→ Document segment:
- Opening Delimiter -
Dr. Nicholas Hryhorczuk, Academic Director of Online Learning Highlighted at Annual Conference
(Cicero, IL) Dr. Nick Hryhorczuk has been a believer in online learning well before the pandemic. As Morton College’s Academic Director of Online Learning, he brings a global perspective to the position and knows the “secret sauce” to make online learning work.
Amazingly, it’s less complex than the formula for Coke or KFC’s chicken recipe with its 11 herbs and spices. It boils down to one word – “reputation.”
“The future of online learning is rooted in that,” Hryhorczuk observed.
Hryhorczuk sees a field evolving with many players competing for students and their dollars in the online learning world.
“We want to become a globally-recognized innovator in the education profession for online learning,” Hryhorczuk explained. “The goal for Morton College is to deliver high quality for our community.”
- Closing Delimiter -
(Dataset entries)
- Opening Delimiter -
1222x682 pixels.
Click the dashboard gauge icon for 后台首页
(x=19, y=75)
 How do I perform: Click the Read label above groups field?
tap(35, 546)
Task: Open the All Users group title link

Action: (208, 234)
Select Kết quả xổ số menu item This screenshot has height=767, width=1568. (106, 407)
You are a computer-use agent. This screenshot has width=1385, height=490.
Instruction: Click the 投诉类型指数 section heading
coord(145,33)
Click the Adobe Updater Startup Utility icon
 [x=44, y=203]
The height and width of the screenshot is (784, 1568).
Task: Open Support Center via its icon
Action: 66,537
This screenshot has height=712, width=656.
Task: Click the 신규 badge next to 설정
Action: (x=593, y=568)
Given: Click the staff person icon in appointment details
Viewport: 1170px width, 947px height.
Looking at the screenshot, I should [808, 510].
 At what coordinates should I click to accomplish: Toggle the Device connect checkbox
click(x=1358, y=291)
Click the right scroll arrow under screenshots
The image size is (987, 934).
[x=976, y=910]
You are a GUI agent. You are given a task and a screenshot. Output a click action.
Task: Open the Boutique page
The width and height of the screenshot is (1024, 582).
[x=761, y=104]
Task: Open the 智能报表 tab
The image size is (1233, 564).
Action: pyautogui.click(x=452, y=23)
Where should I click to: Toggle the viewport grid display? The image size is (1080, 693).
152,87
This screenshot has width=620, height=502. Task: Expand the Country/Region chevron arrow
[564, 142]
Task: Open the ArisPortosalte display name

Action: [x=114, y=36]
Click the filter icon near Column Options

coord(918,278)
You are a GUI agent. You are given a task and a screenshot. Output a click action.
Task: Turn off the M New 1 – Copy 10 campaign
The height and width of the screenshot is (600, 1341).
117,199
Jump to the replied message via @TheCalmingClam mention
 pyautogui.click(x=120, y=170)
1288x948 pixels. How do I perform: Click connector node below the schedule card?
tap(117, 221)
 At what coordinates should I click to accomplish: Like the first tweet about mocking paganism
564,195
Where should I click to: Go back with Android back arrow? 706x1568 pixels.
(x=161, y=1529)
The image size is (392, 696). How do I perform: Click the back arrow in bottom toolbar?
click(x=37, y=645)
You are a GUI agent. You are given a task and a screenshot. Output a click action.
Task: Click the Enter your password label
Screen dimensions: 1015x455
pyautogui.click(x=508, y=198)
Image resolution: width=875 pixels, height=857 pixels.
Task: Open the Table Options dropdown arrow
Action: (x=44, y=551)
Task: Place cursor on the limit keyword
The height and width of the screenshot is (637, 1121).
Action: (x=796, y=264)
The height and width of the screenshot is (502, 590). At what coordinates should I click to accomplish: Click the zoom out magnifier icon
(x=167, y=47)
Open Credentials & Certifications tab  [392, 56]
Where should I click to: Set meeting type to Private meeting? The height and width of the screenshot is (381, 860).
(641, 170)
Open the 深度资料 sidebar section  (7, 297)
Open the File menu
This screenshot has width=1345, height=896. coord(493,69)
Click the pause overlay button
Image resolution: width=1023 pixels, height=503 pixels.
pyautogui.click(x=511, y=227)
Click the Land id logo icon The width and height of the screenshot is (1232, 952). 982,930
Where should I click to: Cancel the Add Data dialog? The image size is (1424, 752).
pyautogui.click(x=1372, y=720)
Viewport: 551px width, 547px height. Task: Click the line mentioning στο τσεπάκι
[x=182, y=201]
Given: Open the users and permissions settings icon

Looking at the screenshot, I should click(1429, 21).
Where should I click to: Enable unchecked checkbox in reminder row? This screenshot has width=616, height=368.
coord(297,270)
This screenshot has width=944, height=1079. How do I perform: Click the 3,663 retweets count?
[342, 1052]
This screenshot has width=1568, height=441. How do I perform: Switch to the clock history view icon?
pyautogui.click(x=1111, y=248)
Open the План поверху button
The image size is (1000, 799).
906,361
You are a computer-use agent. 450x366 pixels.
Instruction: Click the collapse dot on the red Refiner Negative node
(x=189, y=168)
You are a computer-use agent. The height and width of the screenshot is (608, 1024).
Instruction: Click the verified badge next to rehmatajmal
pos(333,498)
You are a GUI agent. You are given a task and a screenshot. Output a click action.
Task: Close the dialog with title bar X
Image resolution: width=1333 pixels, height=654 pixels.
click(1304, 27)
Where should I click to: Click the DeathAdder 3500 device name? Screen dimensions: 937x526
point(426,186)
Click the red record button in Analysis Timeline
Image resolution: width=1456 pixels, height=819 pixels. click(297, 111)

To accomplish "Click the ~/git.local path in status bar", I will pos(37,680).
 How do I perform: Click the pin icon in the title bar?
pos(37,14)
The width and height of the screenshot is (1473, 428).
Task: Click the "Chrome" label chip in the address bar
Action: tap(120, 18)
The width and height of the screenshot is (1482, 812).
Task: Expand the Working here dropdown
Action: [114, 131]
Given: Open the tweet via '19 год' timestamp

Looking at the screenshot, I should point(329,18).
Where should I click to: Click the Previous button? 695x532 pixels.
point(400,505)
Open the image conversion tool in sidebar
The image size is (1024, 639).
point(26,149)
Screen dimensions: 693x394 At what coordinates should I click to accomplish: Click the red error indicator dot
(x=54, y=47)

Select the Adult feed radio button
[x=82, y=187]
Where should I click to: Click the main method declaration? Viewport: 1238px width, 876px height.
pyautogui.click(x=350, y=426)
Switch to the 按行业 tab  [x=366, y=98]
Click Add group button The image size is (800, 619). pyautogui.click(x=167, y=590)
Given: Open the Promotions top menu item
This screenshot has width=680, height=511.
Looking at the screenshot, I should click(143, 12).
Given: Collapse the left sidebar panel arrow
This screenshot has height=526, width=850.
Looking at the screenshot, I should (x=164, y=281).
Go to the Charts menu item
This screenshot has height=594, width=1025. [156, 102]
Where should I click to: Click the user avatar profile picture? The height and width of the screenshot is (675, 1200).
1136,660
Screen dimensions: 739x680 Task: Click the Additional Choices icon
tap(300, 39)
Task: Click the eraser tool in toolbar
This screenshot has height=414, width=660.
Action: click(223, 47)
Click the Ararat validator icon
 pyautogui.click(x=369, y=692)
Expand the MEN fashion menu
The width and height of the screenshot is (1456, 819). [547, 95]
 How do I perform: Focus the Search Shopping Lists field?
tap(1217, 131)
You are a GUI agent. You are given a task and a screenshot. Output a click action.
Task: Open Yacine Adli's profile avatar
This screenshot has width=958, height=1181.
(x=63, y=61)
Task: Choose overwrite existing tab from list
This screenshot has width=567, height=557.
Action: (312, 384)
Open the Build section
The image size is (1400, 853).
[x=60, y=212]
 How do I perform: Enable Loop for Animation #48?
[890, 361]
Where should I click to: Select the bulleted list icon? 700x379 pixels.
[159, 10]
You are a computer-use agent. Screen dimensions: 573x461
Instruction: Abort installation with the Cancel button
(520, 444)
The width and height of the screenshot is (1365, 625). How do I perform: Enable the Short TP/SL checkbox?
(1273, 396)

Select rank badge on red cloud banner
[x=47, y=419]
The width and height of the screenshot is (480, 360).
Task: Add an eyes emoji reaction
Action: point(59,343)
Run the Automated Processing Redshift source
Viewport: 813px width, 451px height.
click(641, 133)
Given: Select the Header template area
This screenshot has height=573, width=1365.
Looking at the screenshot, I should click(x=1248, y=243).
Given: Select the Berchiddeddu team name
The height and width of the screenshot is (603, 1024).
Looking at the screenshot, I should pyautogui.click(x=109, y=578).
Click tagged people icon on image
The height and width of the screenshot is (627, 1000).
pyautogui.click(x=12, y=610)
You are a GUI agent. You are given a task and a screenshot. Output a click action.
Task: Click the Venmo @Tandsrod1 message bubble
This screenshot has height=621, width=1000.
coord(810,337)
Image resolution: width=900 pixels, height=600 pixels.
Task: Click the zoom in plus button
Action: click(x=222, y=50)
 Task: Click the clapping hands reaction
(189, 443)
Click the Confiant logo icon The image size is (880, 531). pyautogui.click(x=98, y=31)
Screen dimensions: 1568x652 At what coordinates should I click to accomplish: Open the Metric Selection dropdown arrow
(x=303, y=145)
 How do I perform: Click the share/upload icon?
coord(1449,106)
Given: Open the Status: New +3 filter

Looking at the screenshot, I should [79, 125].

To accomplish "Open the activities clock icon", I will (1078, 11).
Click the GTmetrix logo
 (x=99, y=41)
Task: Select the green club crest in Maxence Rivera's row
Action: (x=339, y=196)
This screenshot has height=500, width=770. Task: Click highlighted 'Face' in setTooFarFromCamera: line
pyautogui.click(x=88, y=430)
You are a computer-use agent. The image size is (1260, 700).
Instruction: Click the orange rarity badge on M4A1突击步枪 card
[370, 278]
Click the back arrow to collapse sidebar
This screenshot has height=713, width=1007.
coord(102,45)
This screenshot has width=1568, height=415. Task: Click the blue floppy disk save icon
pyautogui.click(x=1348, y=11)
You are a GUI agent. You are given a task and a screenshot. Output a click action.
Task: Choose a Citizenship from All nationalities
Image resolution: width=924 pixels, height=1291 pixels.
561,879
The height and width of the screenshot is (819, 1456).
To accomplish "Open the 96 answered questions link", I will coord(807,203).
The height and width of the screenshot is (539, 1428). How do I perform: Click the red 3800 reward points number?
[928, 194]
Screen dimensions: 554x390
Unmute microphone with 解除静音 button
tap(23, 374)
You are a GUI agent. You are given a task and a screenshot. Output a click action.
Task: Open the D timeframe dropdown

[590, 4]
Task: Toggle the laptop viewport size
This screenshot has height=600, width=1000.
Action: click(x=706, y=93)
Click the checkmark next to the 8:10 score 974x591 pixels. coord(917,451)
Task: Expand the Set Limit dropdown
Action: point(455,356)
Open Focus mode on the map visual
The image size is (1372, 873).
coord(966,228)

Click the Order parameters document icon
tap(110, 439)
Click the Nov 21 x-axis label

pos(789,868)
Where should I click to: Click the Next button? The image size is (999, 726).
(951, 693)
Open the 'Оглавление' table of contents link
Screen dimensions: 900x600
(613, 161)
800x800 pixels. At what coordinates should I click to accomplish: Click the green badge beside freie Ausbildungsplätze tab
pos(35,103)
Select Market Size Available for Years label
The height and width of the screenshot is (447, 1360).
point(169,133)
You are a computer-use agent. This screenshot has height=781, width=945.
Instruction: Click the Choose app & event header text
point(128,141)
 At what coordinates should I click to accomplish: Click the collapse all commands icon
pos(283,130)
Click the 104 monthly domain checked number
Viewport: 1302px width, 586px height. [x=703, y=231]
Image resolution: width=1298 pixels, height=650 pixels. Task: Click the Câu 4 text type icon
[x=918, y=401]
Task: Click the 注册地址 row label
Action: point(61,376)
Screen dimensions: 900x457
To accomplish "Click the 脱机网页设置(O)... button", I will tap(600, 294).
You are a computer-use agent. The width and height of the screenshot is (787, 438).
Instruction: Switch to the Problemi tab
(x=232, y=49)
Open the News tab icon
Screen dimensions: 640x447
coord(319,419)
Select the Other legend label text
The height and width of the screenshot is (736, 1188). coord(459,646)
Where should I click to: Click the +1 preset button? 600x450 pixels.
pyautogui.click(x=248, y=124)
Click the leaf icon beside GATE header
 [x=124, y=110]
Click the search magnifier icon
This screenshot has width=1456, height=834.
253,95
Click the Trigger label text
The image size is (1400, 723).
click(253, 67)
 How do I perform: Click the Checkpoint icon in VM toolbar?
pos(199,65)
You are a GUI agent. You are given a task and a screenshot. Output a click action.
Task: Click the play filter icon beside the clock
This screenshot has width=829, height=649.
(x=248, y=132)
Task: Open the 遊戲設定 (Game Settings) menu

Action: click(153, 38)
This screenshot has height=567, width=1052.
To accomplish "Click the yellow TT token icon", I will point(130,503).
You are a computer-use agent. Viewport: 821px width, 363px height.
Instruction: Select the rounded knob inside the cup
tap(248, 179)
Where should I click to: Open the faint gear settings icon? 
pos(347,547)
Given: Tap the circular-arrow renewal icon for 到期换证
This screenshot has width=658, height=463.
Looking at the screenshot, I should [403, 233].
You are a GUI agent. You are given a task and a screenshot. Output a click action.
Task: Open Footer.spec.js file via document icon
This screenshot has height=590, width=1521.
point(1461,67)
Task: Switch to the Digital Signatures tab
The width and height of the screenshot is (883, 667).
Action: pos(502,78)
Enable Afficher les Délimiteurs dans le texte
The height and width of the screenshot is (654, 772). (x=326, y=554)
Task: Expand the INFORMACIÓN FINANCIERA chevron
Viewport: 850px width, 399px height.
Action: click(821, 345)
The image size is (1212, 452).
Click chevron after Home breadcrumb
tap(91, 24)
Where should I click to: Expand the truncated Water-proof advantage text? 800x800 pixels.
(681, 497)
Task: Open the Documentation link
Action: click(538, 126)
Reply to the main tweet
- Closing Delimiter -
→ Tasks to perform:
• a. In the news item about Dr. Hryhorczuk, what single word does the "secret sauce" of online learning boil down to?
• b. Resume the news item about Dr. Hryhorczuk from its last sentence.

→ Solved tasks:
• a. Reputation.

• b.
In addition to understanding the “whys” of online learning, Hryhorczuk also knows the “hows” in terms of delivering a quality online product that stands above the others.
“Engagement is important,” Hryhorczuk said. “We have to devise strategic ways to engage both faculty and students.”
Since community colleges educate a wide range of students in terms of age and educational backgrounds, Morton College needed a platform that would engage the greatest number of students and faculty.
Morton College’s Chief Information Officer Ruben Ruiz liked what he saw with YuJa Enterprise Video Platform, which allows students the flexibility to attend classes in multiple modalities.
“YuJa has features that would help students with special needs or who are bilingual,” Ruiz stated. “We’re able to do close captioning and translate things into different languages for ESL and adult education classes. We’ll be able to enhance the size of the text for closed captioning to assist students with special needs.”
Currently, cameras are being installed in classrooms on the third floor across campus. They are replacing the bulky tech platforms, which are now out of date.
“Faculty will be able to sync their presentations to the textbook they may be using,” Ruiz added.
“We have the software and hardware to explore this dynamic modality,” Hryhorczuk continued. “With faculty interest in this cutting-edge technology, this highlights how far we’ve come post-pandemic.”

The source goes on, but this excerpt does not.